Um móvel inspirado no Quilombo dos Palmares está provocando polêmica nas redes sociais. Batizada como bufê tronco dos escravos, a peça de MDF tem acabamento em laminado freijó e detalhe com oito buracos, que fazem referência a um dos mais violentos instrumentos de tortura e humilhação utilizado pelos senhores de engenho contra os escravos.
Para críticos, trata-se de um caso de racismo ou, no mínimo, falta de sensibilidade com um dos períodos mais grotescos da História do país. Para os idealizadores, o propósito era resgatar a luta pela liberdade.

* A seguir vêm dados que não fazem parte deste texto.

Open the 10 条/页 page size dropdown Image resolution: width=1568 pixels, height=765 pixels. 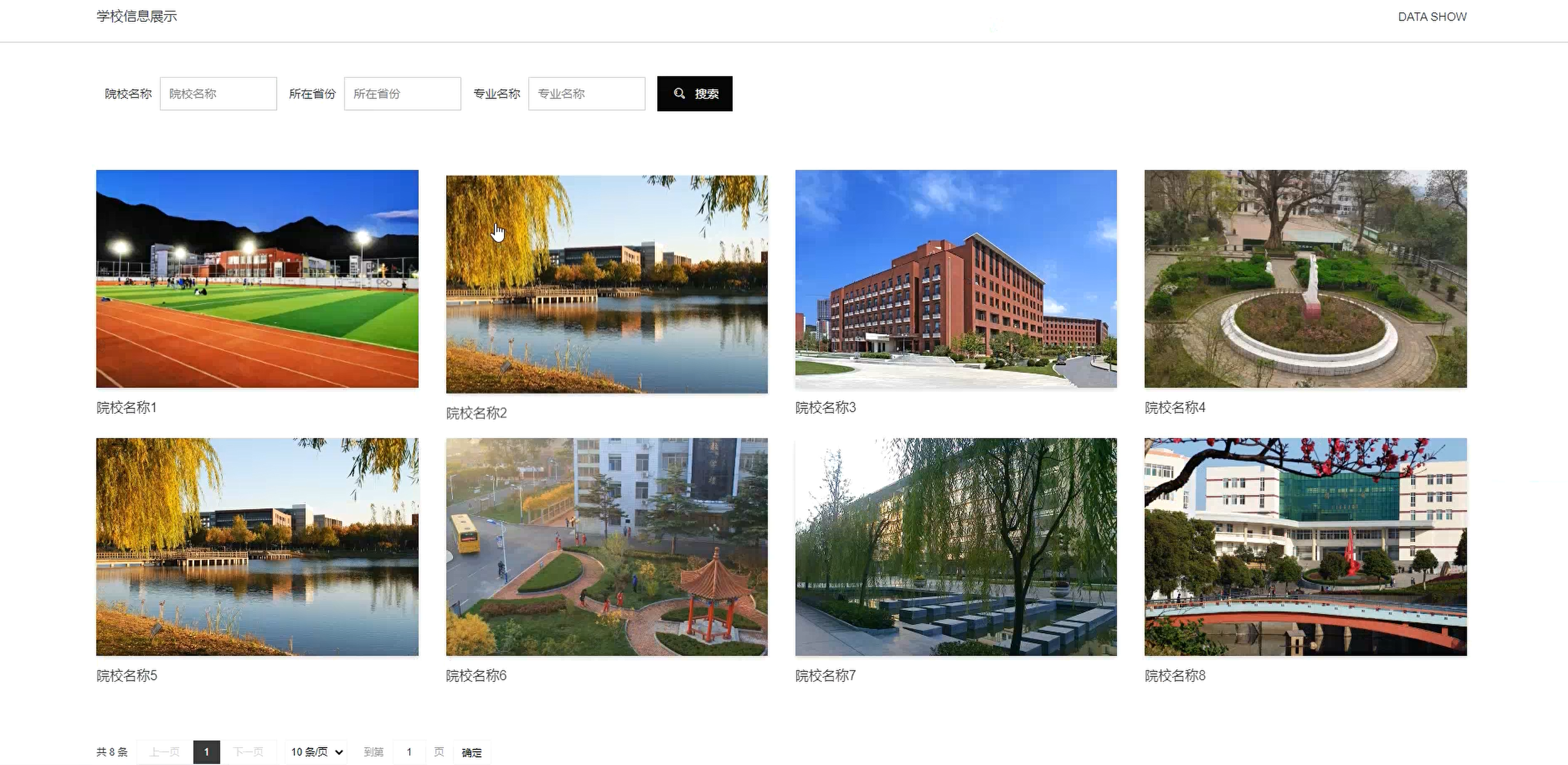tap(316, 752)
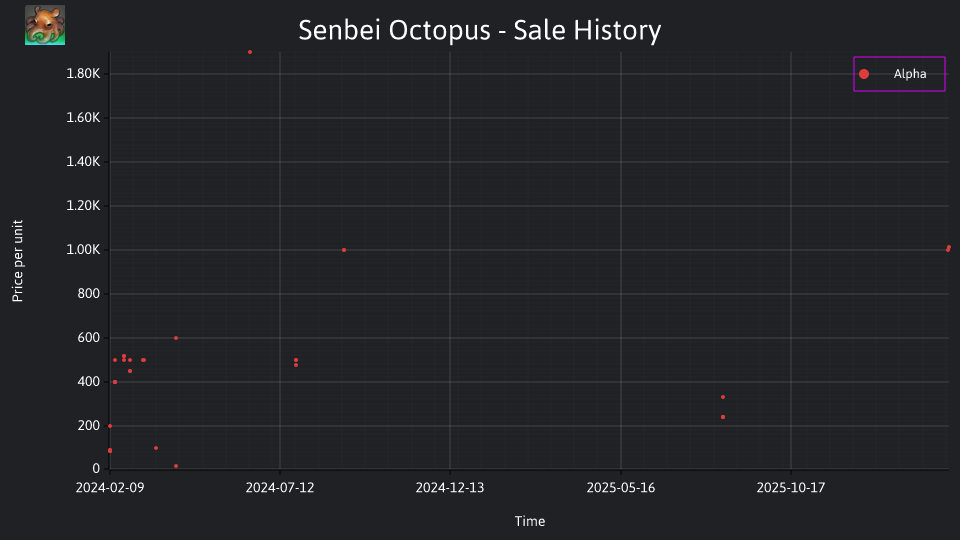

O móvel faz parte da coleção Quilombo dos Palmares, resultado de um projeto do Arranjo Produtivo Local Móveis Maceió e Entorno, parte do Programa de Arranjos Produtivos Locais, coordenado pela Secretaria de Estado do Desenvolvimento Econômico e Turismo em parceria com o Sebrae/AL. A linha foi lançada em dezembro de 2015, mas a polêmica surgiu semana passada, quando imagens do bufê começaram a circular nas redes sociais.
O jornalista Laurentino Gomes, autor dos livros 1808, 1822 e 1889, que trabalha numa trilogia sobre a escravidão, foi um dos que demonstraram espanto com o móvel: Uma das peças chama-se Tronco de Escravos. O tronco era um instrumento horroroso de tortura de cativos no Brasil. Criatividade tem limites, não?, questionou o escritor.
A escravidão é extremamente mal estudada no Brasil! A própria ideia de criar uma linha de móveis inspirada em Quilombo já mostra isso. Alguém imagina uma linha de móveis inspirada em Auschwitz?!, escreveu outro internauta.
'EVOCA O SOFRIMENTO FÍSICO E PSICOLÓGICO'
Para Ana Lucia Araujo, professora de História na Universidade Howard, em Washington, o móvel é racista e faz apologia da escravidão. Ela explica que o tronco era um instrumento usado por senhores de escravos e capatazes para punir homens, mulheres e crianças escravizados.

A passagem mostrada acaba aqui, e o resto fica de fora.